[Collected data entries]
────────────────────────────────────────

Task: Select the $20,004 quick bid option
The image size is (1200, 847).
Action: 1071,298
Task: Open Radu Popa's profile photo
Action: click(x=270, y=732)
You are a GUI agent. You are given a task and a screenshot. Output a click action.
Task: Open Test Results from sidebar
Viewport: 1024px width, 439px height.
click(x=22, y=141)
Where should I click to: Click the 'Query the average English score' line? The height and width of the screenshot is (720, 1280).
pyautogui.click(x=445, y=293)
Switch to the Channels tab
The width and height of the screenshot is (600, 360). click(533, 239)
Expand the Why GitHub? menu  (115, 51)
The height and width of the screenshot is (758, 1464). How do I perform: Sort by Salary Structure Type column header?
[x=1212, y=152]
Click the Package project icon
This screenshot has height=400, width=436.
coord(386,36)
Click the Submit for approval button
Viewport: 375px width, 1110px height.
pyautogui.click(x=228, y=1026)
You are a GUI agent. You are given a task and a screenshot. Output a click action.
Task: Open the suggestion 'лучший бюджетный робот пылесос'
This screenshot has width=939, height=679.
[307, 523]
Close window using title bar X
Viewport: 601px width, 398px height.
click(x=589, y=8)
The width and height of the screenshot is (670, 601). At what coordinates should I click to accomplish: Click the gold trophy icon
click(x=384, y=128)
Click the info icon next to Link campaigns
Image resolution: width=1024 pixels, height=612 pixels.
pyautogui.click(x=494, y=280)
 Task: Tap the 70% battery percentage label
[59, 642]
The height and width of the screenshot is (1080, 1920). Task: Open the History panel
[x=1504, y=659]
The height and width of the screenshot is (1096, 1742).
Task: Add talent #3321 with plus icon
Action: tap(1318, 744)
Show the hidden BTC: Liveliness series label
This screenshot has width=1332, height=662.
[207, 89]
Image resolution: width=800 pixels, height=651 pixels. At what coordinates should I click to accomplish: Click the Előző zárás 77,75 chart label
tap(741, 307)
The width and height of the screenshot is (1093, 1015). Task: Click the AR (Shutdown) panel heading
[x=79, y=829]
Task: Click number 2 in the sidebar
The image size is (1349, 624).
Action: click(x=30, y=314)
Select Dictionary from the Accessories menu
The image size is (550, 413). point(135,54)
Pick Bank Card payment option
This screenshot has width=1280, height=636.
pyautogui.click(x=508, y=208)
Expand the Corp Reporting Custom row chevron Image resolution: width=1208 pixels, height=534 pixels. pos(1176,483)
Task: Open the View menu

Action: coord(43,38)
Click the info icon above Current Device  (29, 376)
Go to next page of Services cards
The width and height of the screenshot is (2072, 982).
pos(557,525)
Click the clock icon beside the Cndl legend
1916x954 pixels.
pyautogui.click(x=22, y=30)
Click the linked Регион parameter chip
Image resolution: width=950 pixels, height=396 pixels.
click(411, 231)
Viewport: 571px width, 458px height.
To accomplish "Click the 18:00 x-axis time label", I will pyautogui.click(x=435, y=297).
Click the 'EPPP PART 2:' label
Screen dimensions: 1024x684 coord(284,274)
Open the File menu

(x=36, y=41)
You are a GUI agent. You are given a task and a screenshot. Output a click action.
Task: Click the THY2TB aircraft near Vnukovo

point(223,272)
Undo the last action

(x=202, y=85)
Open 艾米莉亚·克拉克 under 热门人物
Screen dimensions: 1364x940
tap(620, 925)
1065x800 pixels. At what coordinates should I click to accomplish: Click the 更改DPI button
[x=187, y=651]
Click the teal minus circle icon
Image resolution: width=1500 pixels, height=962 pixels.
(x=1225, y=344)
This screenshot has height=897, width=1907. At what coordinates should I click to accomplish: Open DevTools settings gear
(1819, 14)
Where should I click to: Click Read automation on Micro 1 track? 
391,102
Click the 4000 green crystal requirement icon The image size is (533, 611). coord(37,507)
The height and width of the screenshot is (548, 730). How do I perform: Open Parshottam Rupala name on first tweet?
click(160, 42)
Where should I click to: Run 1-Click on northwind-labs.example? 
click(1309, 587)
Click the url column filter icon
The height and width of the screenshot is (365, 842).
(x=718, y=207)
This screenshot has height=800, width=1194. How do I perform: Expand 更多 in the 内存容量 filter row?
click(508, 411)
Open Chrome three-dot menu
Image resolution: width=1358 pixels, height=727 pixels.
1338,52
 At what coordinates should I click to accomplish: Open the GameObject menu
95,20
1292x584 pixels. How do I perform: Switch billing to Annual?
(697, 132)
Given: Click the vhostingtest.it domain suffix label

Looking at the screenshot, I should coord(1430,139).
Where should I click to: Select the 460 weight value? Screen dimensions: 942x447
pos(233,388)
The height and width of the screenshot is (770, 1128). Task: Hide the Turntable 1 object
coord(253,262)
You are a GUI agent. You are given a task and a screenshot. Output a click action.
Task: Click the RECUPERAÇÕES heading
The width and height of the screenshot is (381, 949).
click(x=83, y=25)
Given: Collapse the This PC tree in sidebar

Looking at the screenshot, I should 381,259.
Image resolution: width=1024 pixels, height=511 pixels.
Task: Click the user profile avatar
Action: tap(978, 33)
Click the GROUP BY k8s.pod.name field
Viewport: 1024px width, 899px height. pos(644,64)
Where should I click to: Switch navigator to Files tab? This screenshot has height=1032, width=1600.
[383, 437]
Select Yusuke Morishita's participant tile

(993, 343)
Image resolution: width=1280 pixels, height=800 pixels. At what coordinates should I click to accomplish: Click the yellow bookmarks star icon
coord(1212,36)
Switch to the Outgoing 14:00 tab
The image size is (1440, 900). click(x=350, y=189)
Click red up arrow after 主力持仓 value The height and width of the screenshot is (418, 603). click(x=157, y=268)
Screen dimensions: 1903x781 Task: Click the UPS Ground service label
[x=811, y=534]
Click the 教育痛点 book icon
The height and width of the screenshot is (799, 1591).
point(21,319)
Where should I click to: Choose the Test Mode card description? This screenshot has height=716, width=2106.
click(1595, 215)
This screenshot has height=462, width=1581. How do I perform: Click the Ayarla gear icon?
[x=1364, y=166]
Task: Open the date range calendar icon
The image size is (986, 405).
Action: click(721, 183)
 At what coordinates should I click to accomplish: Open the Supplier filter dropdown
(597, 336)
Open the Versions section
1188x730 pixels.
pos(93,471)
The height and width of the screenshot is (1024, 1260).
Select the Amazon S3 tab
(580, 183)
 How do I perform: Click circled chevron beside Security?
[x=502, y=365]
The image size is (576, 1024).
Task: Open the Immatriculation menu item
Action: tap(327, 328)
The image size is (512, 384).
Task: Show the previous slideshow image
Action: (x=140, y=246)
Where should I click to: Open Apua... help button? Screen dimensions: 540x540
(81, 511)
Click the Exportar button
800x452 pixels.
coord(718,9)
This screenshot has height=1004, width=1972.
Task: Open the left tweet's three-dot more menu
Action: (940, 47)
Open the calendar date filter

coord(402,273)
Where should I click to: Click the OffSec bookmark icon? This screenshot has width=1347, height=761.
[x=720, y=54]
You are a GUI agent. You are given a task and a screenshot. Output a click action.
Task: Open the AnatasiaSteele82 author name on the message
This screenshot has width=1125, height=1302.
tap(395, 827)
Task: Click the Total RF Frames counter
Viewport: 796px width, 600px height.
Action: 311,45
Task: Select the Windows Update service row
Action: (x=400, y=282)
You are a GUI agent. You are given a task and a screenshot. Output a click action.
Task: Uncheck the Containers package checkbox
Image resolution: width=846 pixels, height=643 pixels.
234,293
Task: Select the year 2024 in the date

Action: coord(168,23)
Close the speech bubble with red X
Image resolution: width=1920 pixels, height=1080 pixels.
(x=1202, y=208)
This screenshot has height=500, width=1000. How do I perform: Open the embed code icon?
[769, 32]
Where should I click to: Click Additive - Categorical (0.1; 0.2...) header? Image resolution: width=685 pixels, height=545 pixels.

────────────────────────────────────────

■ REQUIRED WORK:
The records above are to be copied out exactly, line for line.

■ ANSWER AREA:
Task: Select the $20,004 quick bid option
The image size is (1200, 847).
Action: 1071,298
Task: Open Radu Popa's profile photo
Action: click(x=270, y=732)
You are a GUI agent. You are given a task and a screenshot. Output a click action.
Task: Open Test Results from sidebar
Viewport: 1024px width, 439px height.
click(x=22, y=141)
Where should I click to: Click the 'Query the average English score' line? The height and width of the screenshot is (720, 1280).
pyautogui.click(x=445, y=293)
Switch to the Channels tab
The width and height of the screenshot is (600, 360). click(533, 239)
Expand the Why GitHub? menu  (115, 51)
The height and width of the screenshot is (758, 1464). How do I perform: Sort by Salary Structure Type column header?
[x=1212, y=152]
Click the Package project icon
This screenshot has height=400, width=436.
coord(386,36)
Click the Submit for approval button
Viewport: 375px width, 1110px height.
pyautogui.click(x=228, y=1026)
You are a GUI agent. You are given a task and a screenshot. Output a click action.
Task: Open the suggestion 'лучший бюджетный робот пылесос'
This screenshot has width=939, height=679.
[307, 523]
Close window using title bar X
Viewport: 601px width, 398px height.
click(x=589, y=8)
The width and height of the screenshot is (670, 601). At what coordinates should I click to accomplish: Click the gold trophy icon
click(x=384, y=128)
Click the info icon next to Link campaigns
Image resolution: width=1024 pixels, height=612 pixels.
pyautogui.click(x=494, y=280)
 Task: Tap the 70% battery percentage label
[59, 642]
The height and width of the screenshot is (1080, 1920). Task: Open the History panel
[x=1504, y=659]
The height and width of the screenshot is (1096, 1742).
Task: Add talent #3321 with plus icon
Action: tap(1318, 744)
Show the hidden BTC: Liveliness series label
This screenshot has width=1332, height=662.
[207, 89]
Image resolution: width=800 pixels, height=651 pixels. At what coordinates should I click to accomplish: Click the Előző zárás 77,75 chart label
tap(741, 307)
The width and height of the screenshot is (1093, 1015). Task: Click the AR (Shutdown) panel heading
[x=79, y=829]
Task: Click number 2 in the sidebar
The image size is (1349, 624).
Action: click(x=30, y=314)
Select Dictionary from the Accessories menu
The image size is (550, 413). point(135,54)
Pick Bank Card payment option
This screenshot has width=1280, height=636.
pyautogui.click(x=508, y=208)
Expand the Corp Reporting Custom row chevron Image resolution: width=1208 pixels, height=534 pixels. pos(1176,483)
Task: Open the View menu

Action: coord(43,38)
Click the info icon above Current Device  (29, 376)
Go to next page of Services cards
The width and height of the screenshot is (2072, 982).
pos(557,525)
Click the clock icon beside the Cndl legend
1916x954 pixels.
pyautogui.click(x=22, y=30)
Click the linked Регион parameter chip
Image resolution: width=950 pixels, height=396 pixels.
click(411, 231)
Viewport: 571px width, 458px height.
To accomplish "Click the 18:00 x-axis time label", I will pyautogui.click(x=435, y=297).
Click the 'EPPP PART 2:' label
Screen dimensions: 1024x684 coord(284,274)
Open the File menu

(x=36, y=41)
You are a GUI agent. You are given a task and a screenshot. Output a click action.
Task: Click the THY2TB aircraft near Vnukovo

point(223,272)
Undo the last action

(x=202, y=85)
Open 艾米莉亚·克拉克 under 热门人物
Screen dimensions: 1364x940
tap(620, 925)
1065x800 pixels. At what coordinates should I click to accomplish: Click the 更改DPI button
[x=187, y=651]
Click the teal minus circle icon
Image resolution: width=1500 pixels, height=962 pixels.
(x=1225, y=344)
This screenshot has height=897, width=1907. At what coordinates should I click to accomplish: Open DevTools settings gear
(1819, 14)
Where should I click to: Click Read automation on Micro 1 track? 
391,102
Click the 4000 green crystal requirement icon The image size is (533, 611). coord(37,507)
The height and width of the screenshot is (548, 730). How do I perform: Open Parshottam Rupala name on first tweet?
click(160, 42)
Where should I click to: Run 1-Click on northwind-labs.example? 
click(1309, 587)
Click the url column filter icon
The height and width of the screenshot is (365, 842).
(x=718, y=207)
This screenshot has height=800, width=1194. How do I perform: Expand 更多 in the 内存容量 filter row?
click(508, 411)
Open Chrome three-dot menu
Image resolution: width=1358 pixels, height=727 pixels.
1338,52
 At what coordinates should I click to accomplish: Open the GameObject menu
95,20
1292x584 pixels. How do I perform: Switch billing to Annual?
(697, 132)
Given: Click the vhostingtest.it domain suffix label

Looking at the screenshot, I should coord(1430,139).
Where should I click to: Select the 460 weight value? Screen dimensions: 942x447
pos(233,388)
The height and width of the screenshot is (770, 1128). Task: Hide the Turntable 1 object
coord(253,262)
You are a GUI agent. You are given a task and a screenshot. Output a click action.
Task: Click the RECUPERAÇÕES heading
The width and height of the screenshot is (381, 949).
click(x=83, y=25)
Given: Collapse the This PC tree in sidebar

Looking at the screenshot, I should 381,259.
Image resolution: width=1024 pixels, height=511 pixels.
Task: Click the user profile avatar
Action: tap(978, 33)
Click the GROUP BY k8s.pod.name field
Viewport: 1024px width, 899px height. pos(644,64)
Where should I click to: Switch navigator to Files tab? This screenshot has height=1032, width=1600.
[383, 437]
Select Yusuke Morishita's participant tile

(993, 343)
Image resolution: width=1280 pixels, height=800 pixels. At what coordinates should I click to accomplish: Click the yellow bookmarks star icon
coord(1212,36)
Switch to the Outgoing 14:00 tab
The image size is (1440, 900). click(x=350, y=189)
Click red up arrow after 主力持仓 value The height and width of the screenshot is (418, 603). click(x=157, y=268)
Screen dimensions: 1903x781 Task: Click the UPS Ground service label
[x=811, y=534]
Click the 教育痛点 book icon
The height and width of the screenshot is (799, 1591).
point(21,319)
Where should I click to: Choose the Test Mode card description? This screenshot has height=716, width=2106.
click(1595, 215)
This screenshot has height=462, width=1581. How do I perform: Click the Ayarla gear icon?
[x=1364, y=166]
Task: Open the date range calendar icon
The image size is (986, 405).
Action: click(721, 183)
 At what coordinates should I click to accomplish: Open the Supplier filter dropdown
(597, 336)
Open the Versions section
1188x730 pixels.
pos(93,471)
The height and width of the screenshot is (1024, 1260).
Select the Amazon S3 tab
(580, 183)
 How do I perform: Click circled chevron beside Security?
[x=502, y=365]
The image size is (576, 1024).
Task: Open the Immatriculation menu item
Action: tap(327, 328)
The image size is (512, 384).
Task: Show the previous slideshow image
Action: (x=140, y=246)
Where should I click to: Open Apua... help button? Screen dimensions: 540x540
(81, 511)
Click the Exportar button
800x452 pixels.
coord(718,9)
This screenshot has height=1004, width=1972.
Task: Open the left tweet's three-dot more menu
Action: (940, 47)
Open the calendar date filter

coord(402,273)
Where should I click to: Click the OffSec bookmark icon? This screenshot has width=1347, height=761.
[x=720, y=54]
You are a GUI agent. You are given a task and a screenshot. Output a click action.
Task: Open the AnatasiaSteele82 author name on the message
This screenshot has width=1125, height=1302.
tap(395, 827)
Task: Click the Total RF Frames counter
Viewport: 796px width, 600px height.
Action: 311,45
Task: Select the Windows Update service row
Action: (x=400, y=282)
You are a GUI agent. You are given a task and a screenshot. Output a click action.
Task: Uncheck the Containers package checkbox
Image resolution: width=846 pixels, height=643 pixels.
234,293
Task: Select the year 2024 in the date

Action: coord(168,23)
Close the speech bubble with red X
Image resolution: width=1920 pixels, height=1080 pixels.
(x=1202, y=208)
This screenshot has height=500, width=1000. How do I perform: Open the embed code icon?
[769, 32]
Where should I click to: Click Additive - Categorical (0.1; 0.2...) header? Image resolution: width=685 pixels, height=545 pixels.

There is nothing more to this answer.